Donnerstag, 30 Juni 2016 12:20

Für den Hörtest ist es nie zu früh

Für den Hörtest ist es nie zu früh Foto: W. Reichenbächer

Die große Hörtour der Fördergemeinschaft Gutes Hören kommt nach Büchen

 

Büchen (LOZ). Die bundesweite Hörtour der Fördergemeinschaft Gutes Hören (FGH) macht am Donnerstag, 7. Juli, in Büchen Station. Wie immer stehen dabei Hörtests und Hör-Vorsorge im Mittelpunkt. Das kostenlose Hörtest- und Informationsangebot hat sich in den letzten Jahren bestens bewährt und trifft auf eine enorme Nachfrage, denn Hörminderungen sind weiter verbreitet als vielfach angenommen.

Die Ergebnisse der letztjährigen FGH Hörtour zeigen deutlich, wie wichtig Aufklärung und Vorsorge in Sachen gutes Hören sind: Insgesamt nutzten mehr als 25.000 Interessierte das kostenlose Hörtest-Angebot in den FGH Hörmobilen. Unter den teilnehmenden Jugendlichen unter 20 Jahren wurden bereits bei 9 Prozent leichte bis mittlere Hörminderungen festgestellt. Von den Erwachsenen von 21 bis 40 Jahren hören 23 Prozent nicht mehr einwandfrei. Mit zunehmendem Lebensalter ist die Tendenz weiter steigend: In der Altersgruppe der 41 - 60jährigen nimmt der Anteil der Hörminderungen signifikant auf 55 Prozent zu. Mit über sechzig Jahren sind 84 Prozent von Einschränkungen des Gehörs betroffen.

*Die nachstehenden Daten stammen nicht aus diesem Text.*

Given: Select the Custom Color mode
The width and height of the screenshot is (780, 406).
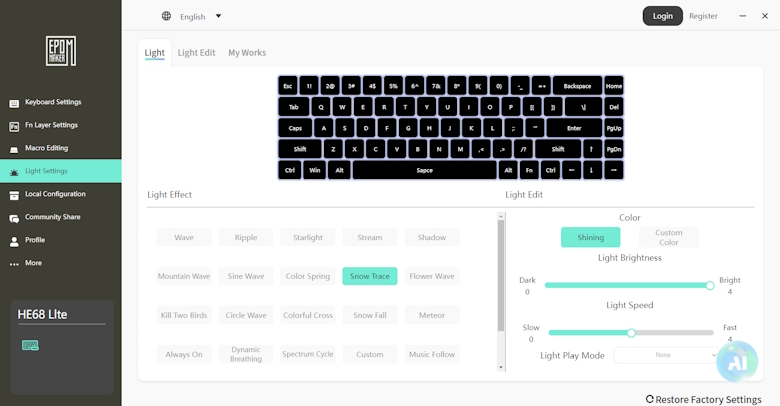Looking at the screenshot, I should coord(668,237).
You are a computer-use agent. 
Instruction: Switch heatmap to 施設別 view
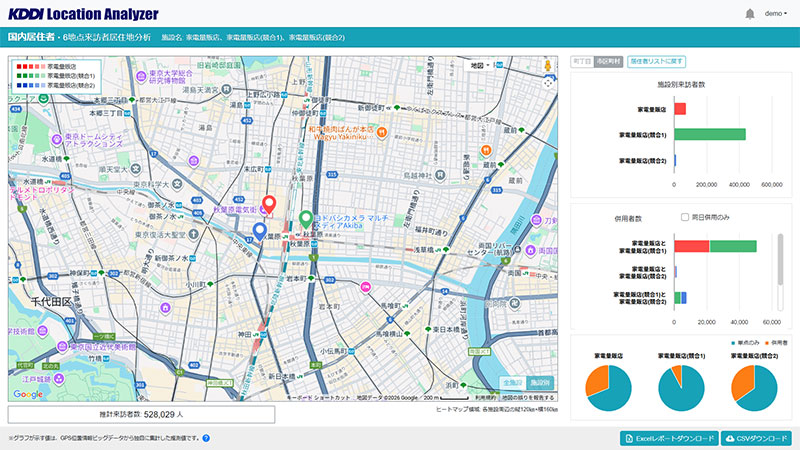(540, 382)
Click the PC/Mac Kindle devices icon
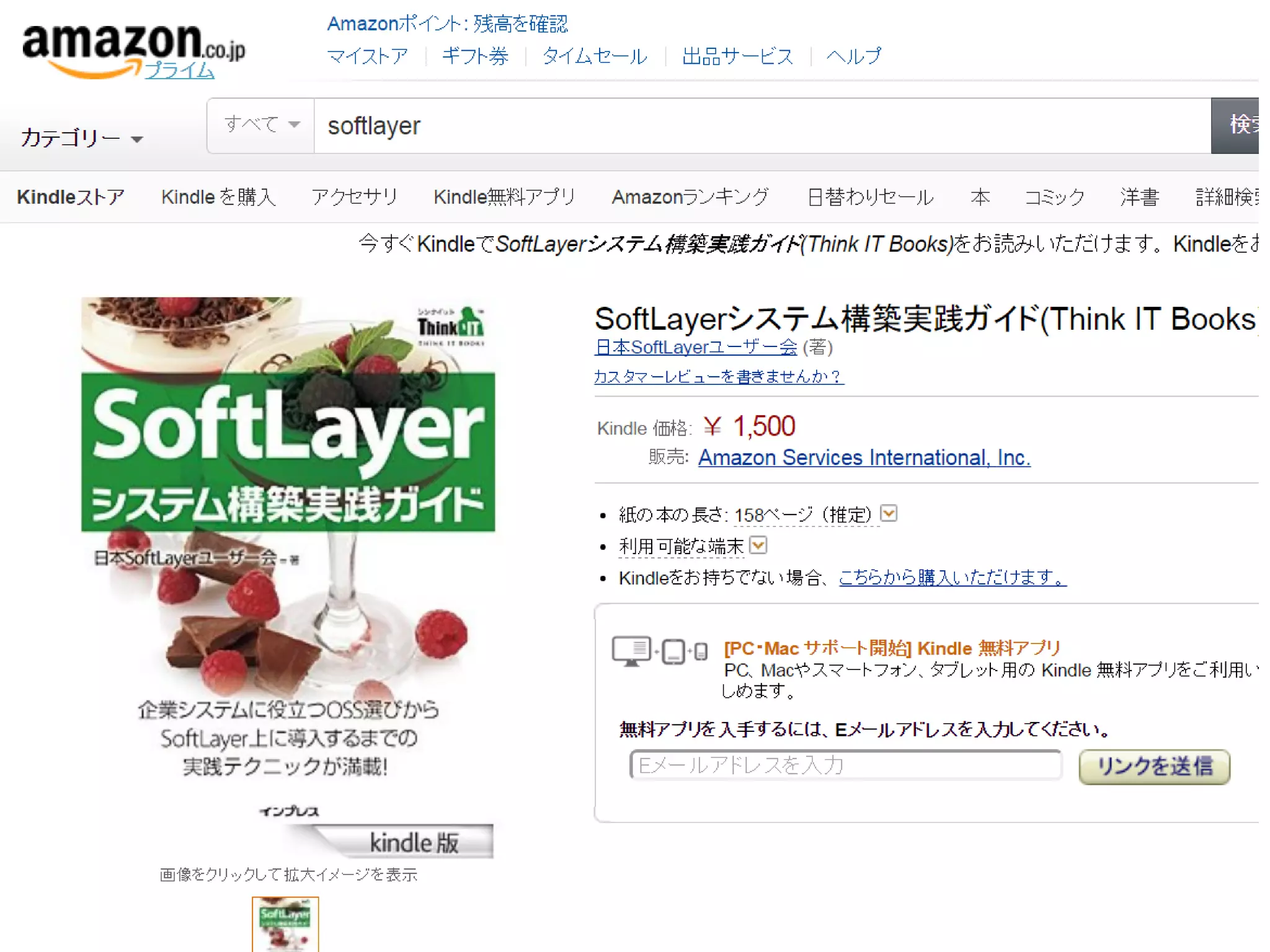Viewport: 1270px width, 952px height. point(659,651)
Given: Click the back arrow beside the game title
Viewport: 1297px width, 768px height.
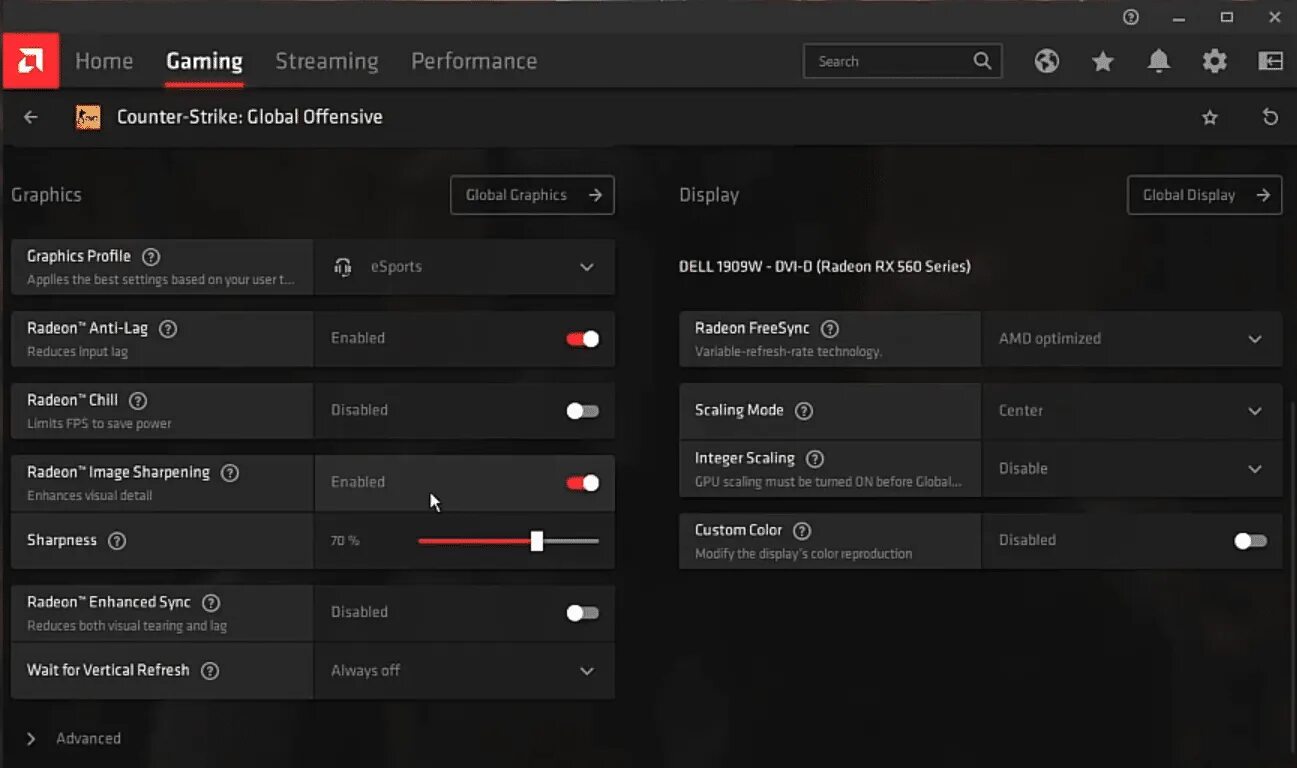Looking at the screenshot, I should tap(31, 117).
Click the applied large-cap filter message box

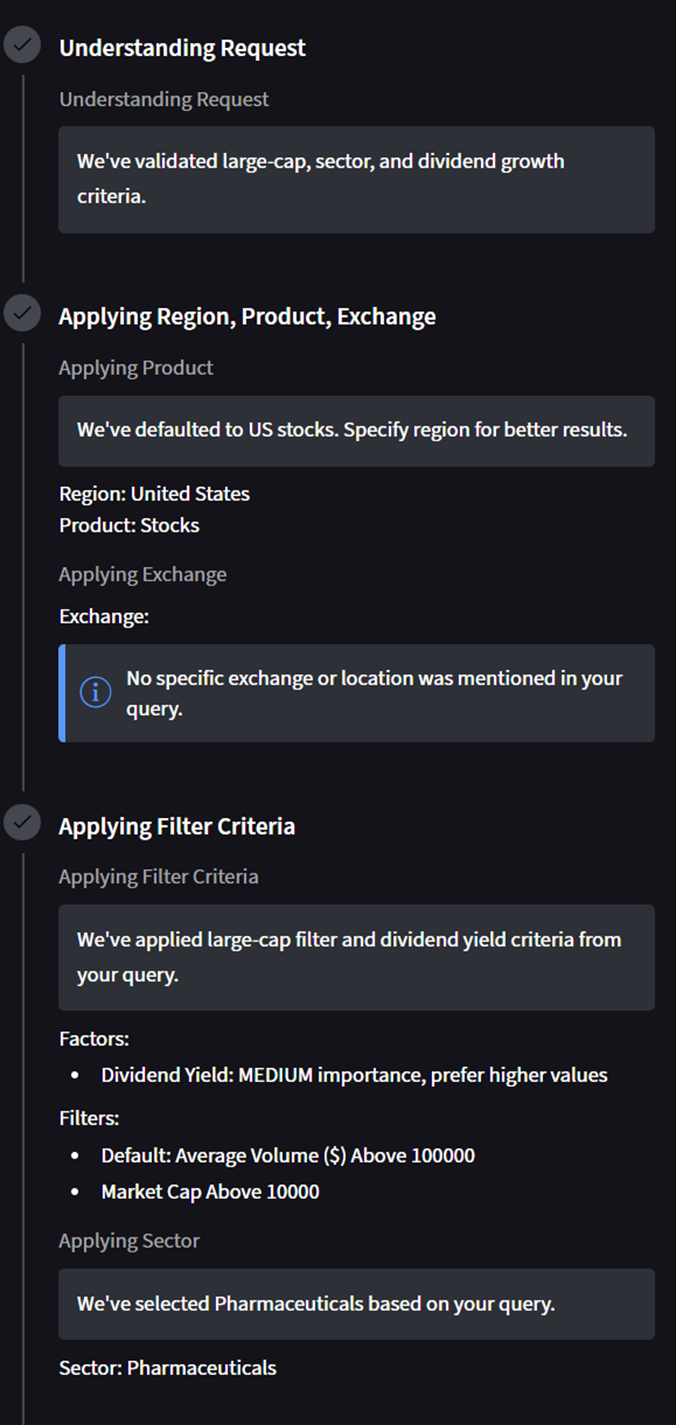[356, 957]
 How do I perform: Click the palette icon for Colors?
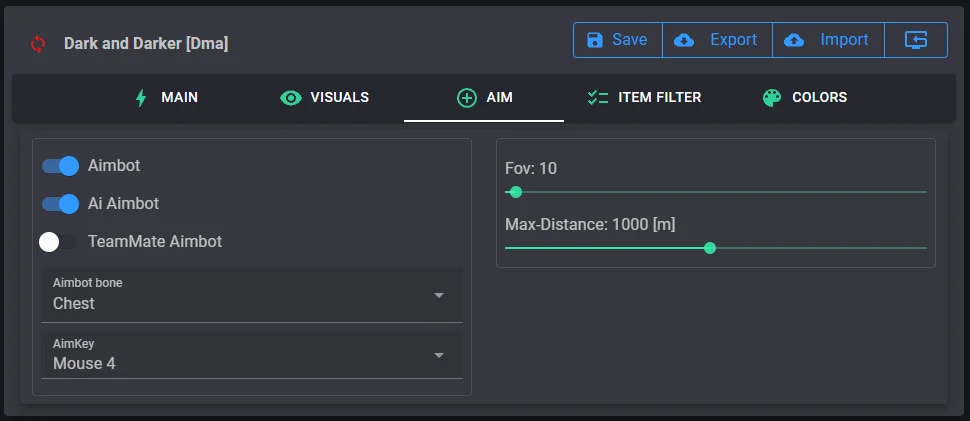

Das mit einer Testkabine ausgestattete Hörmobil bietet den Besuchern in der Möllner Straße neben den kostenlosen Hörtests auch qualifizierte Beratungen und Informationen über den Hörsinn, Vorsorgemaßnahmen und das Hören mit modernen Hörgeräten. Die fachkundige Begleitung führen die Partnerakustiker von Hofmann Optik & Akustik zusammen mit dem FGH Team durch. Damit ist auch, falls notwendig, für die spätere professionelle Versorgung möglicher Hörminderungen gesorgt.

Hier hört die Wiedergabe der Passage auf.